*** Records shown Section Begins ***

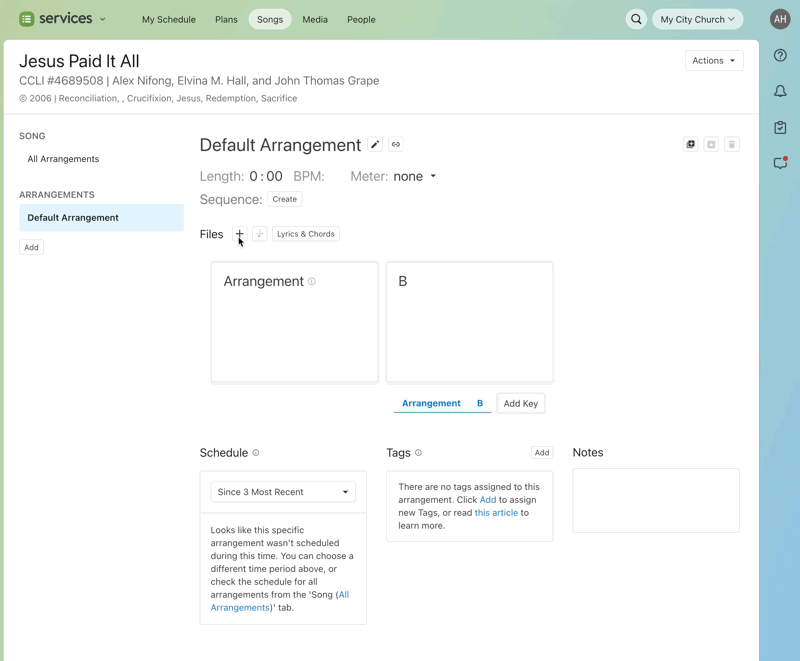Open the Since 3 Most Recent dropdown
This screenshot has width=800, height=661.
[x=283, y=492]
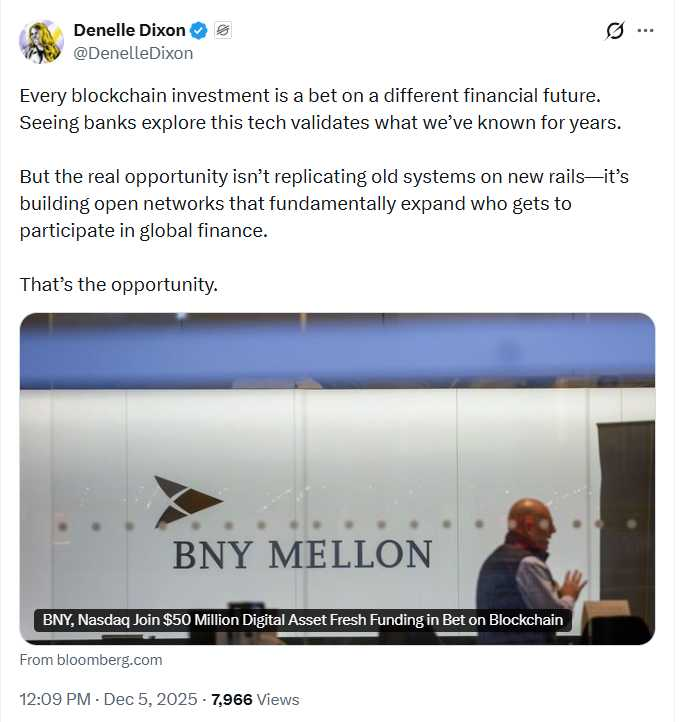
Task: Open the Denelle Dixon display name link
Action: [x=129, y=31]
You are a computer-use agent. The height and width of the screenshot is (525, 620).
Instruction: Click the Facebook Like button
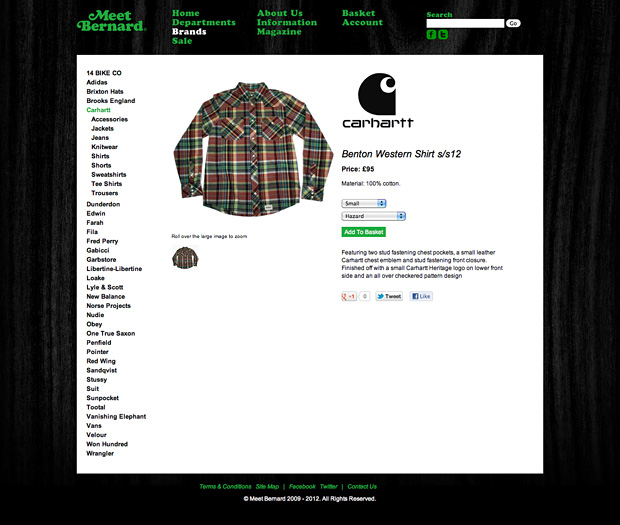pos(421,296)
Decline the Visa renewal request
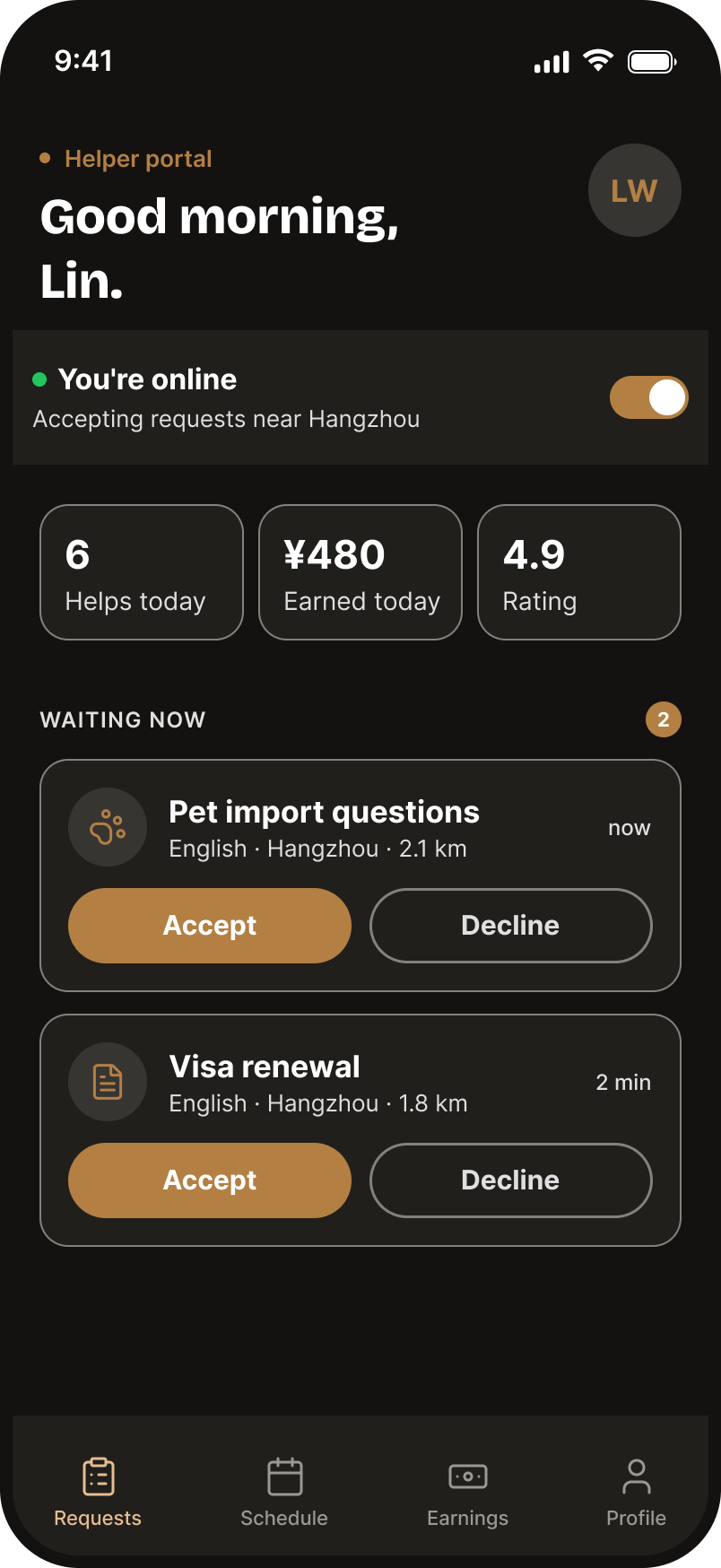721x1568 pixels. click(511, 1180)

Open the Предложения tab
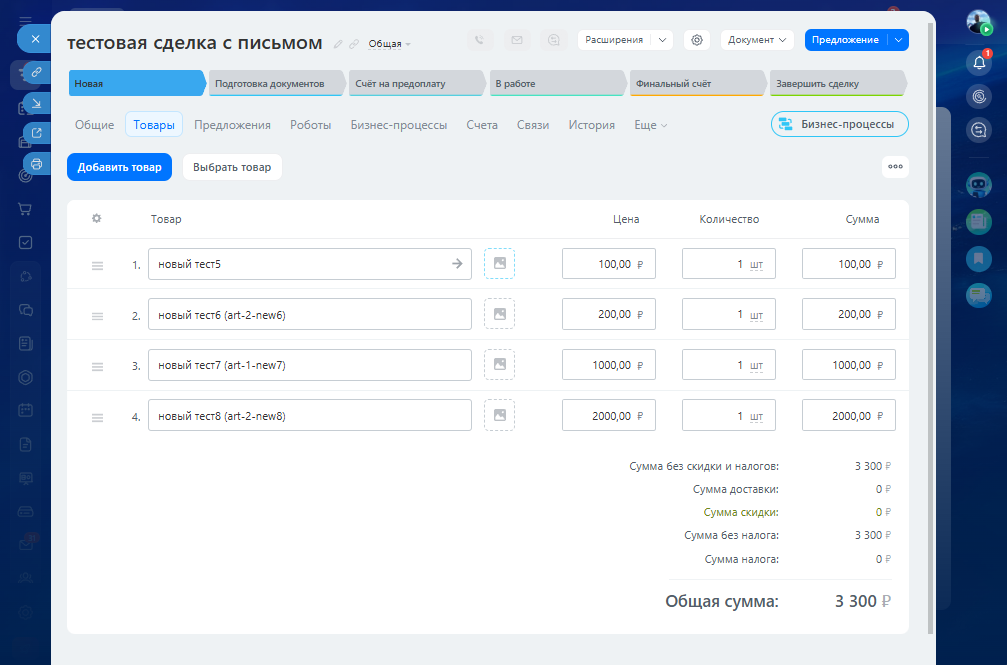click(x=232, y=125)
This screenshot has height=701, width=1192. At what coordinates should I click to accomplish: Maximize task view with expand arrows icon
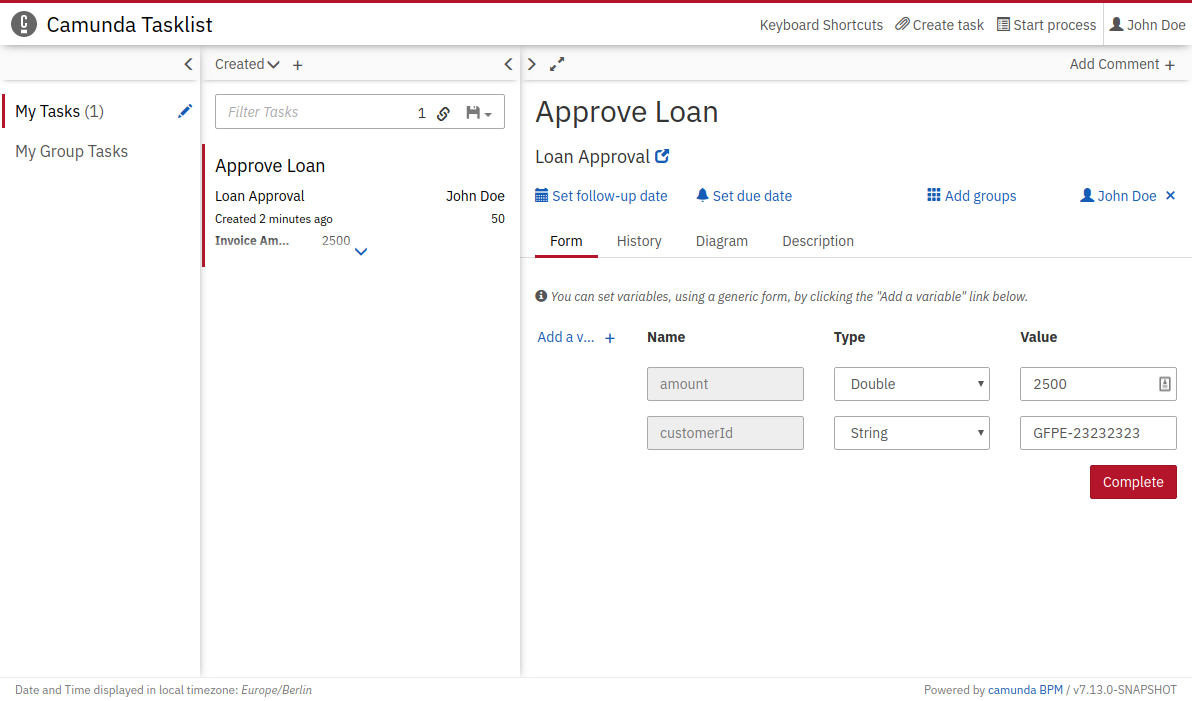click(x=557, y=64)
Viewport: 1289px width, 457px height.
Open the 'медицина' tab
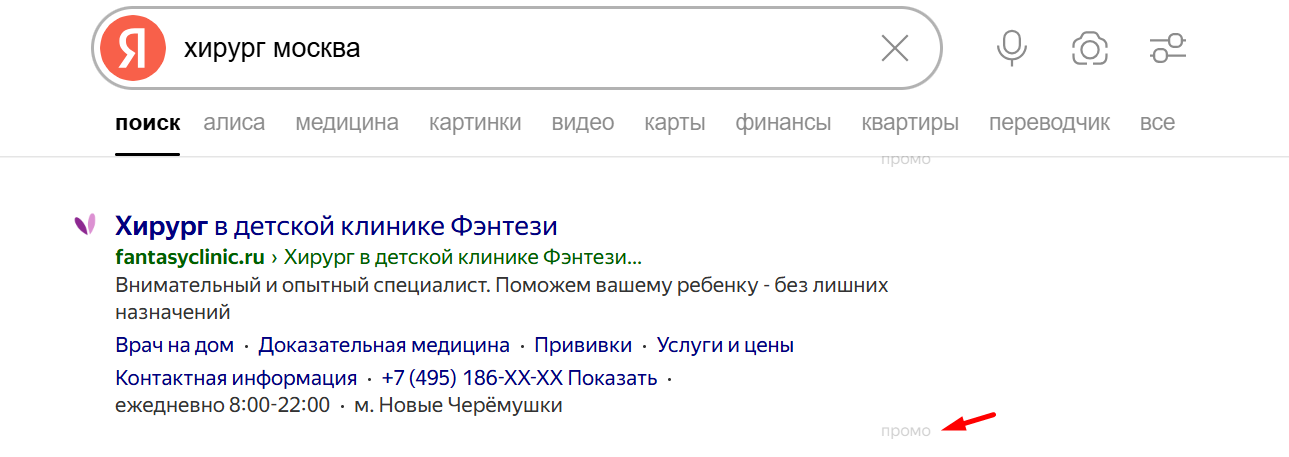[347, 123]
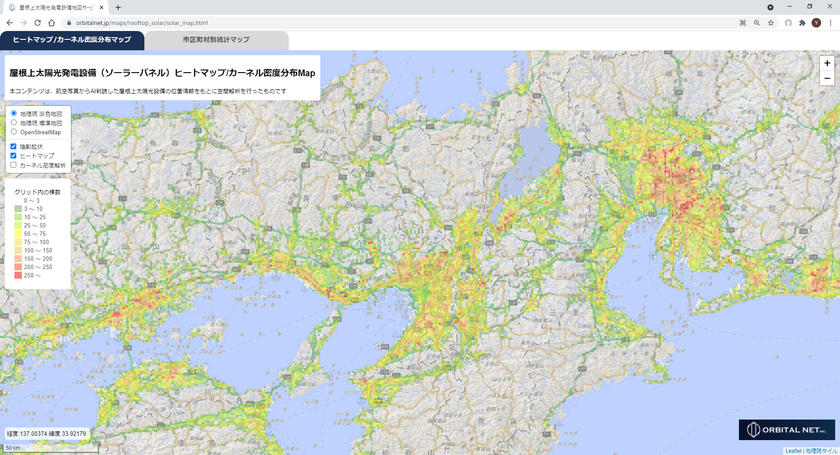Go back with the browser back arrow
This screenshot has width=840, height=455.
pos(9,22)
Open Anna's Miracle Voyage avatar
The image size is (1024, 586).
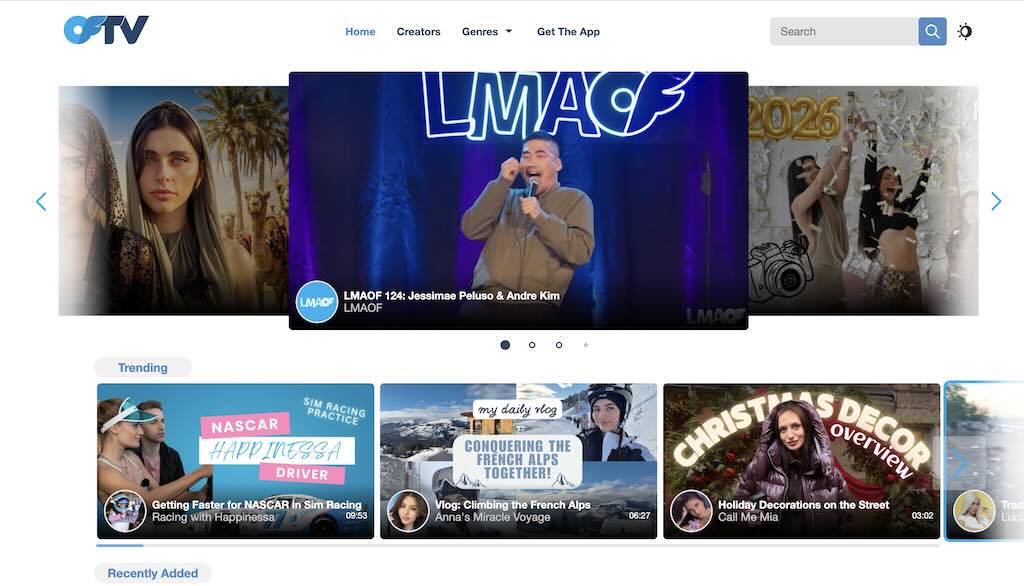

*** Records shown Section Ends ***

◆ **Task directions**:
Only the lines above from the one containing "This screenshot has height=701, width=1192." through the one containing "Viewport: 1289px width, 457px height." should be returned, verbatim and inclusive, with pictures excluded.

◆ **Solution to the exercise**:
This screenshot has height=701, width=1192. At what coordinates should I click to accomplish: Maximize task view with expand arrows icon
click(x=557, y=64)
Viewport: 1289px width, 457px height.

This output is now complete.